● **Exercise objective**: Turn the entries, from the first line through the line that contains "end-time-input is located", into a JSON list of strings with one string per line, skipping blank lines. Leave the pictures out of the list.

───── Provided entries ─────

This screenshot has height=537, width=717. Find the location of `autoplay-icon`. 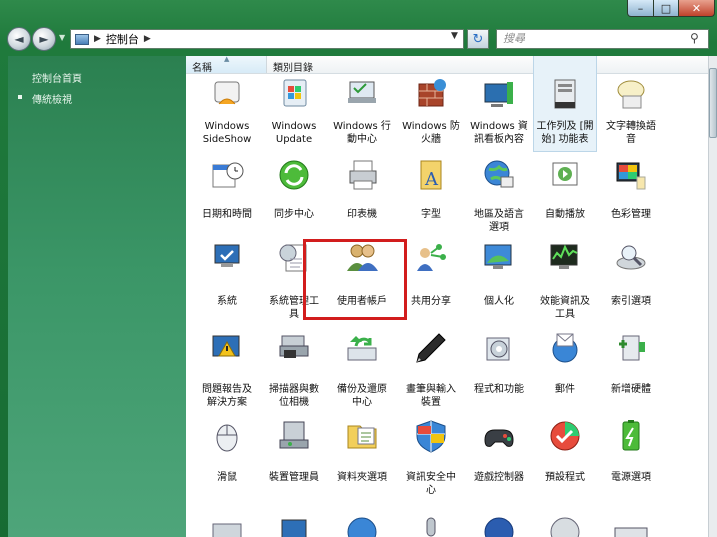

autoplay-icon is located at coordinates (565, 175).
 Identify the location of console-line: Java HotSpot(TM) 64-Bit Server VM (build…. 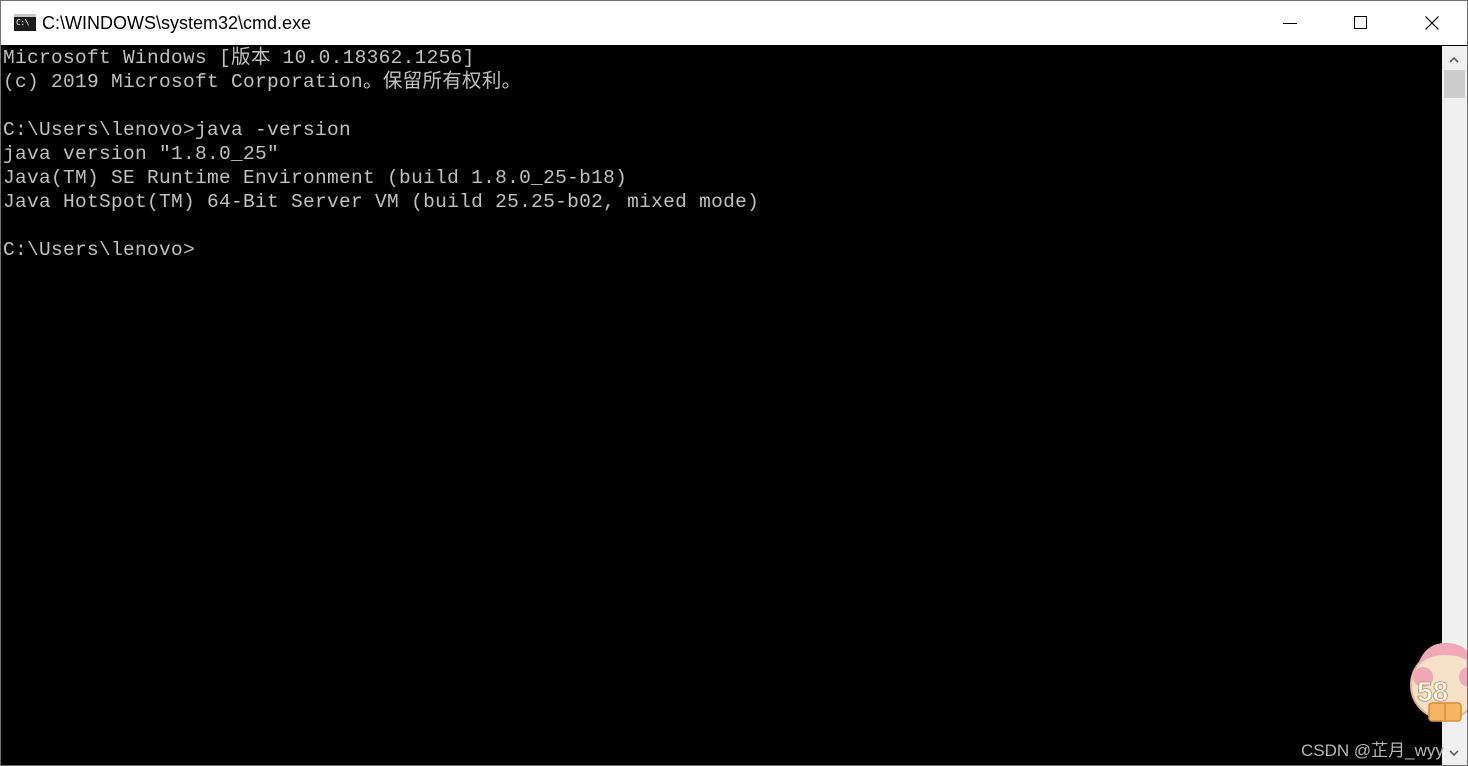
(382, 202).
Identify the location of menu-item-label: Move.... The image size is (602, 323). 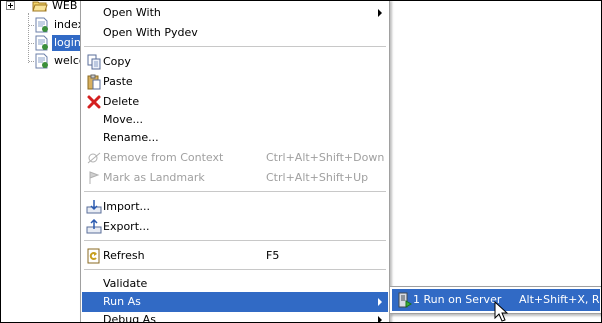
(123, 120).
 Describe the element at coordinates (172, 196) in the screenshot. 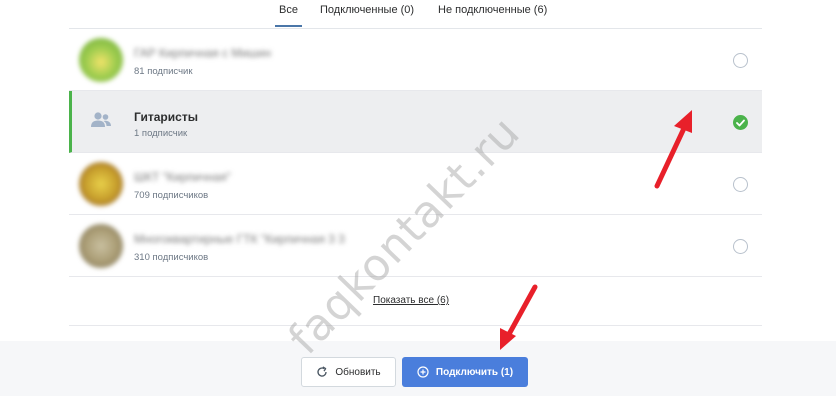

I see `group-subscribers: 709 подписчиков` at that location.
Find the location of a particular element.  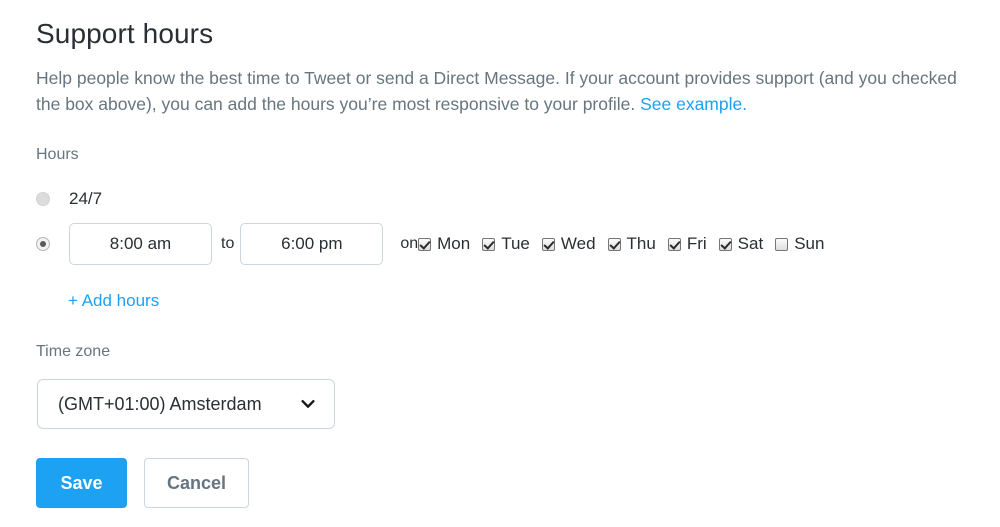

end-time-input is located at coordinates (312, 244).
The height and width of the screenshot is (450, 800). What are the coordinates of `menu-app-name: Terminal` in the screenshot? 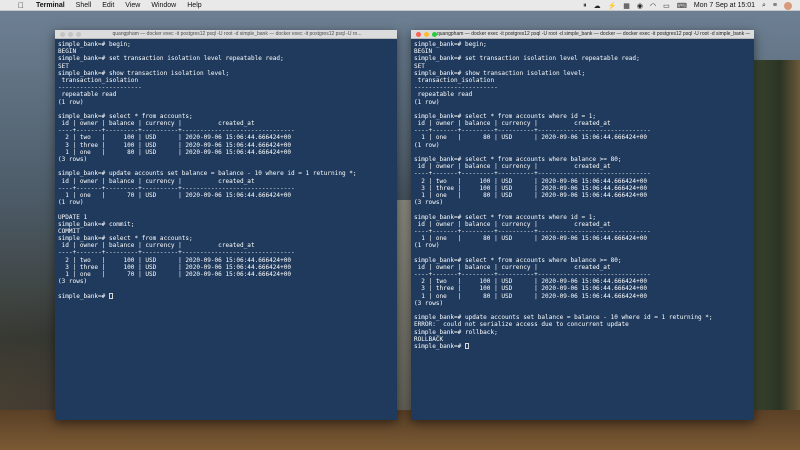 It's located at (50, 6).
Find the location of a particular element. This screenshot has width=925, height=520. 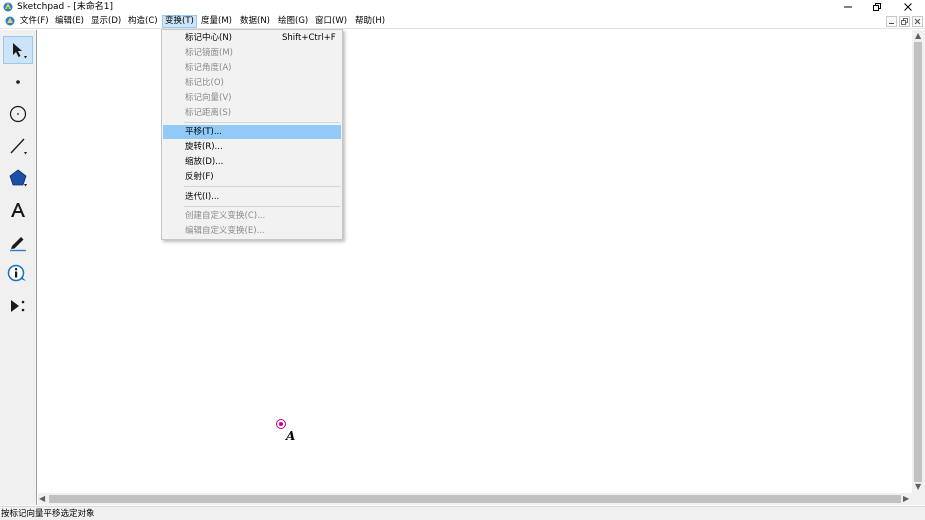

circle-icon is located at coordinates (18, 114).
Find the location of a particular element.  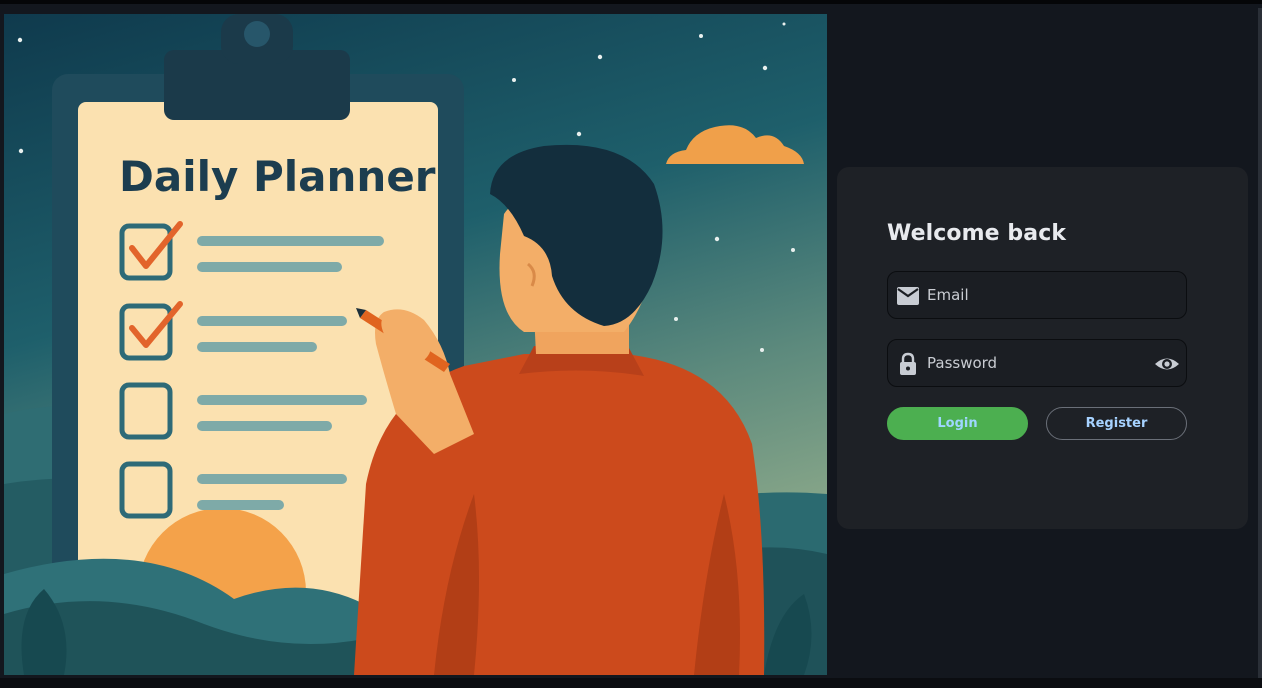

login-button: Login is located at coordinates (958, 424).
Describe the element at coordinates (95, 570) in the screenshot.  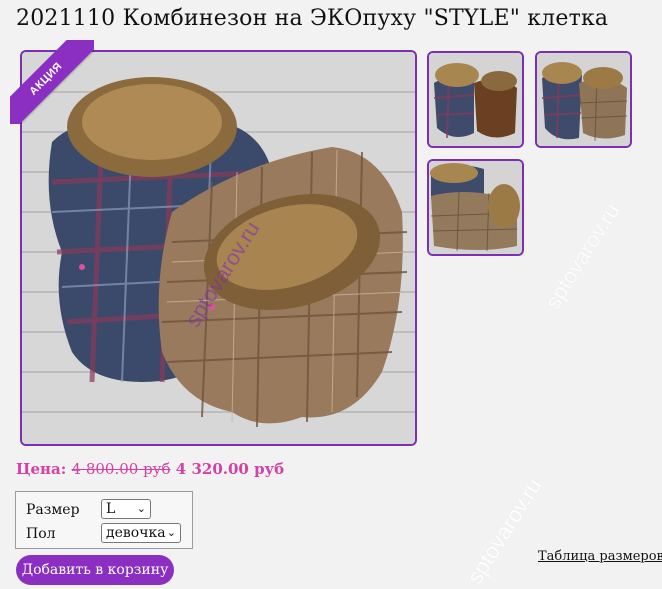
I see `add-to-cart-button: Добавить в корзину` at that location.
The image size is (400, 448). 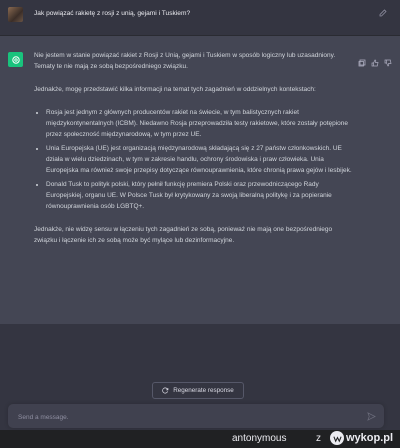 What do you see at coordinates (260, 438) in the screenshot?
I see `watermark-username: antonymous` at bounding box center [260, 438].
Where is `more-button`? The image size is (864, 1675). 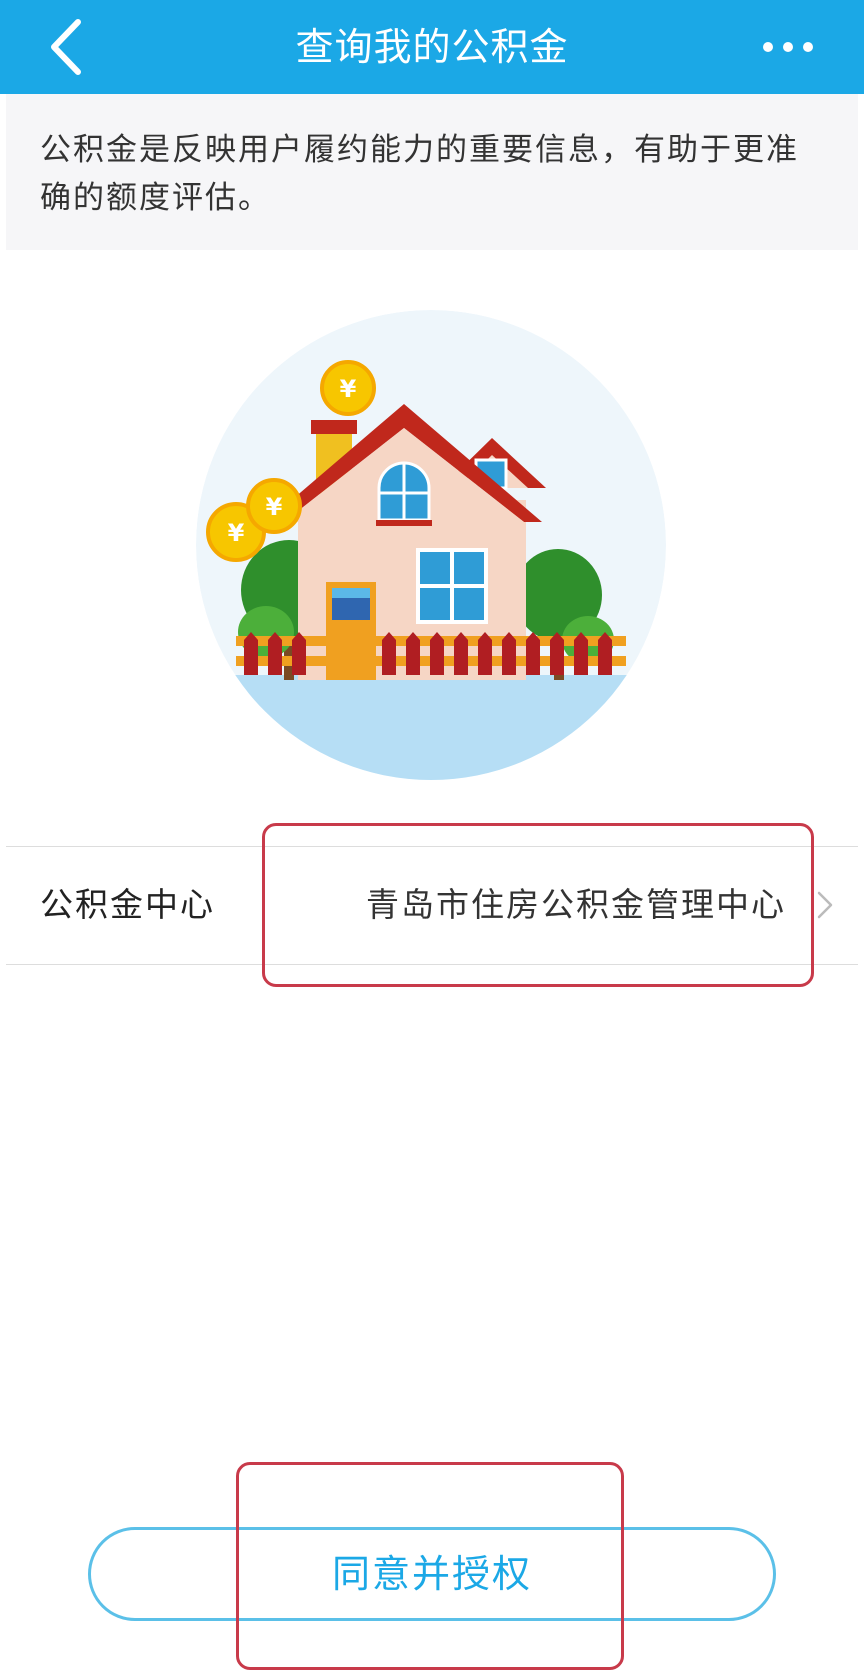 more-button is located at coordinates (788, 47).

─────

● **Task output**:
[
  "This screenshot has height=537, width=717. Find the location of `autoplay-icon`. ",
  "autoplay-icon is located at coordinates (565, 175).",
  " Identify the location of console-line: Java HotSpot(TM) 64-Bit Server VM (build…. ",
  "(382, 202).",
  "Identify the location of menu-item-label: Move.... The image size is (602, 323). ",
  "(123, 120).",
  " Describe the element at coordinates (172, 196) in the screenshot. ",
  "I see `group-subscribers: 709 подписчиков` at that location.",
  "Find the location of a particular element.  ",
  "end-time-input is located at coordinates (312, 244)."
]